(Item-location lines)

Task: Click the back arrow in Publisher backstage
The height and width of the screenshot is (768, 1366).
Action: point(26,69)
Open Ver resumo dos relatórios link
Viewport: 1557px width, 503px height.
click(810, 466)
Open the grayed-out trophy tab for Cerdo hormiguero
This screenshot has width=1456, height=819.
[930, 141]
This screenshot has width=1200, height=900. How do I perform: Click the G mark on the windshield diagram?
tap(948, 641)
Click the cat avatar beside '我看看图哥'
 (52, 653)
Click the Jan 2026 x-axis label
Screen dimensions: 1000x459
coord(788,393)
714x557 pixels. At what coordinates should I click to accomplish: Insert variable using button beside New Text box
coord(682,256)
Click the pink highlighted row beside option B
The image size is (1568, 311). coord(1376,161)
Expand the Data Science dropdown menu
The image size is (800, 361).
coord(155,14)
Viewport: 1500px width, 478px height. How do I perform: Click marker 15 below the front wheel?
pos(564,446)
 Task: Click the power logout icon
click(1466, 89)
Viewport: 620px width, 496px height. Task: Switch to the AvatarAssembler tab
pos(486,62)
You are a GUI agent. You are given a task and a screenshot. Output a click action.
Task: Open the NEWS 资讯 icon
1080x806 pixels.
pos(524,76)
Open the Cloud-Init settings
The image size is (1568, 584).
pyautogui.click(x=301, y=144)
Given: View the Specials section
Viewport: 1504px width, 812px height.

• _TASK DIRECTIONS_
Reproduce everything from the line containing "Given: View the Specials section" down to the end of the records, substituting "Deals" for "Specials" and leaving all else unchanged.

• _ANSWER TO THIS TASK_
Given: View the Deals section
Viewport: 1504px width, 812px height.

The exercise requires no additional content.